Der EuGH in am 19.07.2012 in der Rechtssache C 31/11 Scheunemann entschieden:
Eine Regelung eines Mitgliedstaats wie die im Ausgangsverfahren in Rede stehende, wonach bei der Berechnung der Erbschaftsteuer die Anwendung bestimmter Steuervergünstigungen auf einen Nachlass in Form der Beteiligung an einer Kapitalgesellschaft mit Sitz in einem Drittstaat ausgeschlossen ist, während diese Vergünstigungen beim Erwerb einer solchen Beteiligung von Todes wegen gewährt werden, wenn sich der Sitz der Gesellschaft in einem Mitgliedstaat befindet, berührt vorwiegend die Ausübung der Niederlassungsfreiheit im Sinne der Art. 49 ff. AEUV, sofern die genannte Beteiligung es ihrem Inhaber ermöglicht, einen sicheren Einfluss auf die Entscheidungen der betreffenden Gesellschaft auszuüben und deren Tätigkeiten zu bestimmen. Diese Artikel sind nicht auf einen Sachverhalt anwendbar, der die Beteiligung an einer Gesellschaft mit Sitz in einem Drittstaat betrifft.
Hintergrund
Die Klägerin (Frau Scheunemann) beerbt 2007 ihren Vaters. Beide wohnten in Deutschland. Die Erbschaft, zu der u. a. eine Beteiligung als Alleingesellschafter an einer Kapitalgesellschaft mit Sitz in Kanada gehörte, wurde in Deutschland der Erbschaftsteuer unterworfen.
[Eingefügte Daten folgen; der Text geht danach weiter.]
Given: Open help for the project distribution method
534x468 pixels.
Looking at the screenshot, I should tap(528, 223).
Mit Bescheid vom 24. November 2008 setzte das Finanzamt die von Frau Scheunemann geschuldete Erbschaftsteuer auf 299 381,95 Euro fest, wobei es den Wert der Beteiligung des Erblassers an der fraglichen Kapitalgesellschaft mit 1 142 115 Euro berücksichtigte. Da diese Gesellschaft weder ihren Sitz noch ihre Geschäftsleitung im Inland oder im Gebiet eines Mitgliedstaats hatte, wurden der in § 13a Abs. 1 ErbStG vorgesehene Freibetrag von 225 000 Euro und der verminderte Wertansatz nach § 13a Abs. 2 ErbStG nicht gewährt.
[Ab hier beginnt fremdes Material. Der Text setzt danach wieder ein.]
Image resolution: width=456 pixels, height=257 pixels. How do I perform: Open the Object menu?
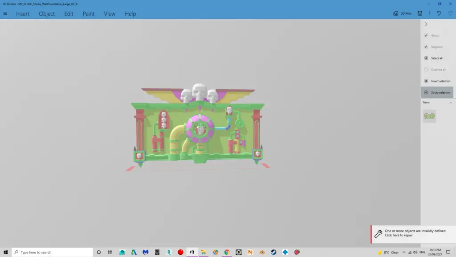point(47,14)
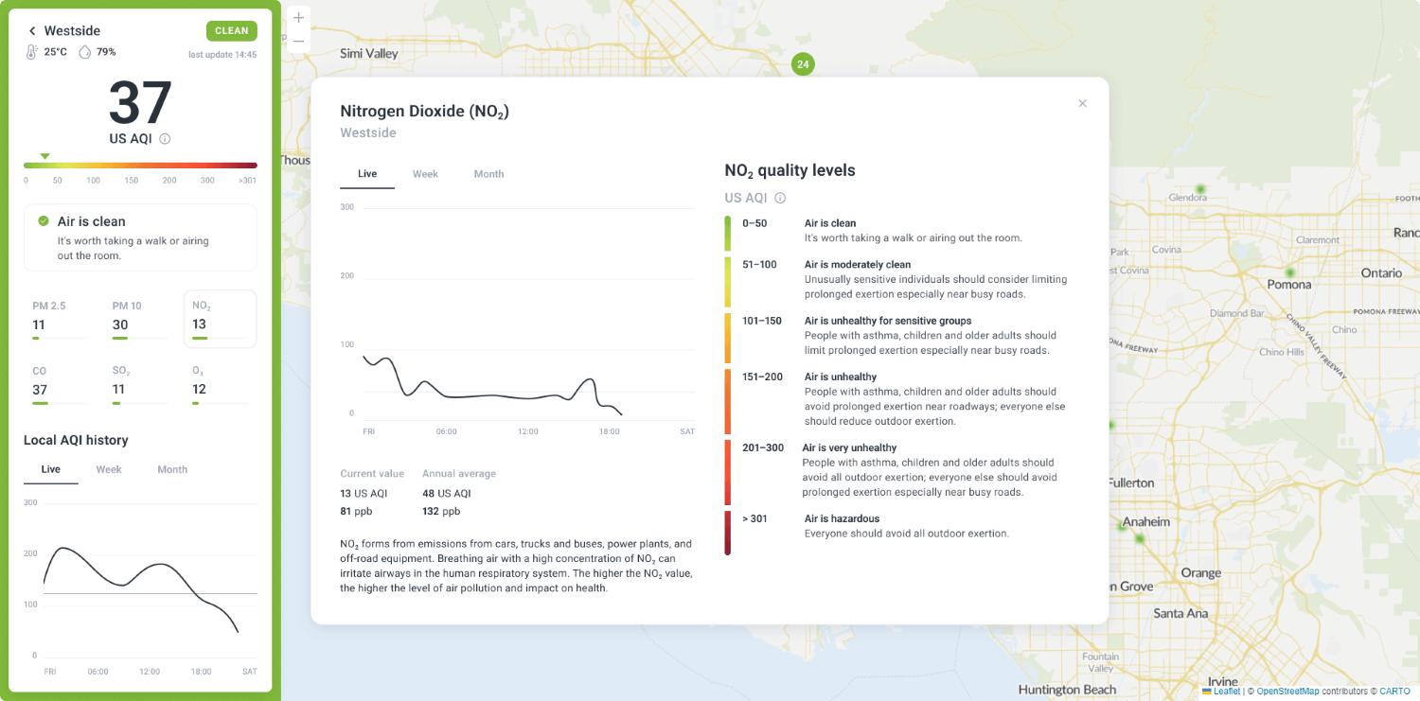Image resolution: width=1420 pixels, height=701 pixels.
Task: Zoom out on the map
Action: click(x=298, y=42)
Die Klägerin legte Einspruch gegen den Bescheid des Finanzamts ein.
Gegen die Entscheidung, mit der ihr Einspruch zurückgewiesen wurde, erhob sie Klage beim Finanzgericht Bremen, das dieser nicht stattgab. Nach seiner Ansicht sind die Steuervergünstigungen nach § 13a Abs. 4 Nr. 3 ErbStG nicht im Hinblick auf den freien Kapitalverkehr, sondern allein anhand der Niederlassungsfreiheit zu prüfen, da die in dieser Vorschrift vorgesehene Mindestbeteiligung des Erblassers am Nennkapital der Kapitalgesellschaft von mehr als einem Viertel Einflussmöglichkeiten auf die Gesellschaft gewähre. Die Niederlassungsfreiheit gelte aber nicht für eine Beteiligung an einer Gesellschaft mit Sitz in einem Drittstaat wie der im Ausgangsverfahren in Rede stehenden Gesellschaft.